A fourth common misconception is that the soil of the rainforest is very fertile. This is an easy mistake to make. The lush and profuse growth of plants makes it seem obvious that the soil is fertile. It's true that just about anything will grow in the rainforest -- and that is the key phrase: "in the rainforest". The soil in the rainforest is very fertile but only the top few inches and only while the rainforest is left in place. If you take away the rainforest, the soil itself is not very good at all. The soil's fertility derives from the intense biological activity in the rainforest. This activity is so rapid that biomass from dead plants is recycled and the nutrients made again available in a matter of weeks. The warmth, shade and moisture promote bacterial and fungal activity and a fallen plant is broken down and recycled very rapidly.

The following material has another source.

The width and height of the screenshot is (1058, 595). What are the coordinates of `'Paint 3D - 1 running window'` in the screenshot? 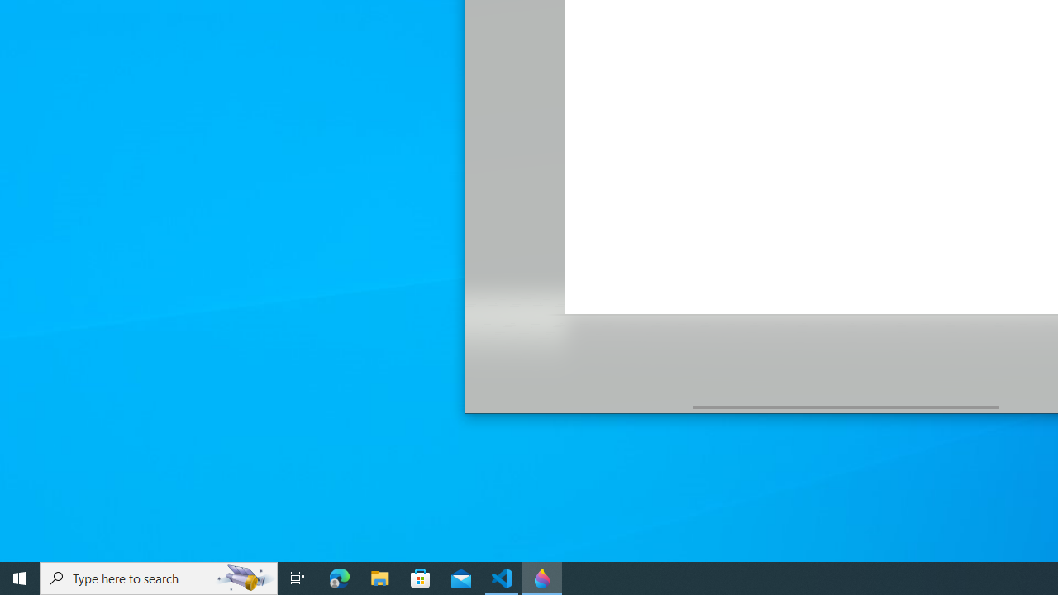 It's located at (542, 577).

Rainforest soil, however, is not good farmland. The good topsoil in the rainforests around the Rio Dulce extends down only about 12 inches, below which is impermeable clay. The topsoil in good farmland extends down several feet. To illustrate the difference between rainforest soil and farmland, consider that when you look at a crop growing on good farmland, the crop is only a small fraction of the biomass in the system. Far more biomass lies buried in the soil down to a depth of several feet. In contrast, when you look at a rainforest, you are looking directly at most of the biomass. It is all up in the air and very little is in the soil. Only the top few inches of rainforest soil is fertile. This is why deforestation is such a problem. When the forest is clear cut or burned off in order to plant food crops, the remaining soil can only function for a season or two before it is depleted. Rainforest soil is loaded with bacteria and fungi that are biochemically very active but only when protected by the rainforest canopy. When the rainforest is cleared off, the soil is exposed to the direct sun which destroys the bacteria and fungi leaving just the meager chemicals in the top few inches of soil.

The popular conception that is correct is about the rainforest's diversity. A healthy rainforest is characterized by species diversity and is home to thousands of species of life. Biologists estimate that just one hectare (about 2.5 acres) of the rainforest along the Rio Dulce contains around 250,000 species! Some of these species are unique to just a small area. The number of different kinds of plants, insects and birds is mind-boggling.